LA DIMENSIÓN INTERNACIONAL
En cuanto a los países vecinos de Colombia, el rechazo del acuerdo de paz con las FARC fue un duro golpe para la estrategia diplomática del presidente venezolano, Nicolás Maduro. Desde el comienzo del proceso de paz, el gobierno venezolano apoyó las negociaciones con dos objetivos: por un lado, buscó romper su creciente aislamiento en la región; y por otro lado, fortalecer a la izquierda colombiana como un instrumento para ganar influencia en el país. Sin embargo, el resultado del referéndum en Colombia y la negociación abierta entre el gobierno colombiano y el “no” han dejado el futuro del proceso de paz dependiente de un debate exclusivamente entre los colombianos, reduciendo la relevancia de actores externos como Venezuela. Se puede hacer un análisis similar con respecto al presidente Rafael Correa de Ecuador. Aunque Quito ha desempeñado un papel prominente en los contactos con el ELN, el rechazo del acuerdo con las FARC es también un cambio diplomático para Ecuador y sus aspiraciones a ser visto como un mediador internacional con influencia regional.

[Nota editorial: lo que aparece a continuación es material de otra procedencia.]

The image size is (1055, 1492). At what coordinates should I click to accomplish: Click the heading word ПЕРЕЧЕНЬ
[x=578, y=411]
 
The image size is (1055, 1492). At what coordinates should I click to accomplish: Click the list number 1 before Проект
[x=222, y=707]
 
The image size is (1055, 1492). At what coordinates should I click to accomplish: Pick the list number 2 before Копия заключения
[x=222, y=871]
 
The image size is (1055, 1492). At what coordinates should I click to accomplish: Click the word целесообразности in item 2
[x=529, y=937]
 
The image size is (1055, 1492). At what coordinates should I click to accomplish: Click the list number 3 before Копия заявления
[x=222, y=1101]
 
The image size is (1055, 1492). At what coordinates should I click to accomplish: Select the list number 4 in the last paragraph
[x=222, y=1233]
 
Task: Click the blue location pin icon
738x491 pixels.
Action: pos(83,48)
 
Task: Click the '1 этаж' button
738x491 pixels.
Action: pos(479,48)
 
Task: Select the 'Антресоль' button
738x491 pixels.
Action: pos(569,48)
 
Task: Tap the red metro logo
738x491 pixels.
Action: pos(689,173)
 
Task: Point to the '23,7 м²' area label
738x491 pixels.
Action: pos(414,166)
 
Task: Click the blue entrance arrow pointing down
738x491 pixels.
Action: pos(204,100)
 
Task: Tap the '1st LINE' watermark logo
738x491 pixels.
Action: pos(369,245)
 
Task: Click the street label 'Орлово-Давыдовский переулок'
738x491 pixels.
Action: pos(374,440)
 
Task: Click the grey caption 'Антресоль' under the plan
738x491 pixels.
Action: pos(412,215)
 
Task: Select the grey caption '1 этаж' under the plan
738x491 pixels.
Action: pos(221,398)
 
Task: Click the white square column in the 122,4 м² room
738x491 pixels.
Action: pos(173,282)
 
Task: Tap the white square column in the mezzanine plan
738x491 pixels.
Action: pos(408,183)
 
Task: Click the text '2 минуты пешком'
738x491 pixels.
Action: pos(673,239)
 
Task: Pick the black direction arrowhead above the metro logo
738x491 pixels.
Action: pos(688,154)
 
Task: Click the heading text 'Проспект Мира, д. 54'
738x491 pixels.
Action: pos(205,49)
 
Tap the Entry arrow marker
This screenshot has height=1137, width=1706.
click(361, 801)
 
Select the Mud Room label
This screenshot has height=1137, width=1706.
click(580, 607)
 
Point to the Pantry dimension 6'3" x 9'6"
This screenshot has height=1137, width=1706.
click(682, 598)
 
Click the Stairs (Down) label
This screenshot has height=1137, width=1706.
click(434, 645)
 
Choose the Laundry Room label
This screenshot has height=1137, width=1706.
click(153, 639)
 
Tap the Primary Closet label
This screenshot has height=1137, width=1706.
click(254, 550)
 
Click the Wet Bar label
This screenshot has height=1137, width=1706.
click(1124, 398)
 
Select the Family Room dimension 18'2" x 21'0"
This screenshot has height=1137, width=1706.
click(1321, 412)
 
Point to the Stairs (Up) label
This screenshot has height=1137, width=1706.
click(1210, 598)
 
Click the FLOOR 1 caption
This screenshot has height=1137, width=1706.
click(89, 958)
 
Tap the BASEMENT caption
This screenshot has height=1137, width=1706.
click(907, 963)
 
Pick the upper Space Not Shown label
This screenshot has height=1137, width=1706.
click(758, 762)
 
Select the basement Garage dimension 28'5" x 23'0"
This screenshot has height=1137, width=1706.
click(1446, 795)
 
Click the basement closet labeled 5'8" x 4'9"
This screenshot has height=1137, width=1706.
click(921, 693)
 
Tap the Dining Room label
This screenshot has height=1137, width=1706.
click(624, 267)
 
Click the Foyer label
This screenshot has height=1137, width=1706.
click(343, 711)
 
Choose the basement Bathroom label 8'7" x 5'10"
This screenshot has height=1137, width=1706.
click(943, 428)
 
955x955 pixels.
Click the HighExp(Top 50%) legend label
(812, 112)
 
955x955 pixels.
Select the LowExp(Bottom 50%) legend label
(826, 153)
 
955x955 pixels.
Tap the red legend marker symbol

Al igual que en otros casos similares, los “observadores “de Europa y América Latina ven a Colombia desde una perspectiva negativa por haber “rechazado la paz”. Las declaraciones públicas en términos de “preocupación” y “decepción” para expresar apoyo a la continuación del proceso de paz abundan, por lo que es probable que la izquierda global vea una oportunidad de erosionar la imagen de un aliado clave de los Estados Unidos. No obstante, la presencia de gobiernos pro-occidentales de libre mercado en Argentina, Brasil y Perú, junto con la debacle continua en Venezuela, reducirá drásticamente la capacidad de los gobiernos de izquierda en América Latina para aislar a Colombia.
Al mismo tiempo, la renegociación del acuerdo de paz en Colombia ha tenido lugar en un momento clave en Estados Unidos, dado que ha coincidido con el final de la administración demócrata de Barack Obama y la llegada a la presidencia del republicano Donald Trump. Aunque dentro de la administración Obama muchos se han decepcionado de que “la paz en Colombia” no será parte del legado del Presidente saliente, ahora es más importante que nunca que Washington mantenga su apoyo a su aliado después de la decisión que tomó en un voto impecablemente democrático. A pesar de muchas deficiencias en sus instituciones políticas y económicas, Colombia ha demostrado que es un aliado digno y capaz con el que Estados Unidos puede trabajar para que la región y el mundo sean más seguros, justos y prósperos.
No debemos dejar espacio para malentendidos. El estancamiento creado por el rechazo del acuerdo de paz con las FARC implica riesgos significativos para la seguridad en Colombia. Sin embargo, hay razones sólidas para argumentar que la amenaza a la estabilidad y la prosperidad de Colombia habría sido mayor si el acuerdo hubiera sido aprobado con sus disposiciones deficientes y la falta de apoyo público para llevarlo a cabo. El desafío ahora es lograr un consenso nacional que permita avanzar hacia la desmovilización de la insurgencia y la consolidación de la paz sin dar lugar a nuevos enfrentamientos y divisiones. Es un camino que solo los colombianos podrán viajar, pero en el que el apoyo de los Estados Unidos será clave.
*El artículo original fue publicado en la edición de la revista Foreign Affairs Latinoamerica.
*Las opiniones expresadas en este artículo son del autor exclusivamente.